The Fresh Loaf

News & Information for Amateur Bakers and Artisan Bread Enthusiasts

Anyone tried Richard Bertinet's Bacon & Red Onion Loaf?

just1alice's picture

Anyone tried Richard Bertinet's Bacon & Red Onion Loaf?

Hey folks!  I am de-lurking thanks to some trouble I had this afternoon with the Smoked Bacon and Red Onion Loaf recipe from Bertinet's "Dough," book.

Perhaps I misinterpreted the instructions to "add the bacon mixture toward the end of working the dough by hand," but I waited until my nice rye dough had started to come together and added the bacon/onion mixture, which promptly turned the whole thing into a slimy mess!!
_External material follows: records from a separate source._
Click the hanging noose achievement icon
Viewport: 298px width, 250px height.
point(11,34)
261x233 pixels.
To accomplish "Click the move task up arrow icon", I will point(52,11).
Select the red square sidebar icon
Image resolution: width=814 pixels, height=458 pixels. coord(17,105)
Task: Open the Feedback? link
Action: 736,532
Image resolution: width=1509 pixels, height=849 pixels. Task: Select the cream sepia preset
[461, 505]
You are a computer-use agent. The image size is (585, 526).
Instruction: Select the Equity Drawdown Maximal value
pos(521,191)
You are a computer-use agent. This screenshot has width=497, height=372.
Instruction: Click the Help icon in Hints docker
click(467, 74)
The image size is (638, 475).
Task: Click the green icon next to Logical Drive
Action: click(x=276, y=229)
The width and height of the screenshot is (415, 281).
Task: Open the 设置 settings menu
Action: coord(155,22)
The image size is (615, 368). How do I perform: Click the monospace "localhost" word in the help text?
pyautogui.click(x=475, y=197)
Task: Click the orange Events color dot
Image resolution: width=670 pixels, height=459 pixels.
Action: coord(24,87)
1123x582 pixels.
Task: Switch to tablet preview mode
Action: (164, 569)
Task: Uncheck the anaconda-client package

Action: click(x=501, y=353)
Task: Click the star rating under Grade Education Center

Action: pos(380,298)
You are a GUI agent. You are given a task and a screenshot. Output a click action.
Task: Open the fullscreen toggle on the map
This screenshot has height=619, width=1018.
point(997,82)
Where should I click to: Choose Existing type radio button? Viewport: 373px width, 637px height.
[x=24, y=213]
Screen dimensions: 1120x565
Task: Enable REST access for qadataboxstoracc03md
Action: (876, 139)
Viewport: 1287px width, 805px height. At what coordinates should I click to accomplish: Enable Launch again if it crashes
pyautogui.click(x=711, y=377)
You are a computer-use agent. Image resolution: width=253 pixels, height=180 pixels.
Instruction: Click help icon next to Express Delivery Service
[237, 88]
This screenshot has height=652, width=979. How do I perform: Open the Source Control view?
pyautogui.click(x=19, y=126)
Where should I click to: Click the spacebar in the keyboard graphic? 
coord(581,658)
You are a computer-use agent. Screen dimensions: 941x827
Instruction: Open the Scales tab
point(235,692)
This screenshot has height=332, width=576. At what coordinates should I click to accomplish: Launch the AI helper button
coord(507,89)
I worked it for well over half an hour, even breaking the cardinal rule and adding some more flour to try to soak up the grease/oil from the bacon, but the dough stayed very sticky.  I followed the rest of the instructions to the letter and the loaves are in the oven now, and while they smell lovely they've barely fluffed up at all.  We'll see how they look when sliced, but my hopes for a nice, fluffy loaf are not high.

Has anyone else had similar issues with this recipe, working by hand?  I am somewhat new to B's technique but have had excellent results so far... any idea where I went wrong?




joe_n's picture


I made the same mistake of adding in wet ingredients (onions ) too early.  I think the wetness at the dough interface with the  onions  alters the overall rise-perhaps it makes the dough too heavy.

It is best to add them at least after a first rise.

In  "Tartine" , Volume 3 ?,  by Chad Robertson, there is a section on adding ingredients to dough.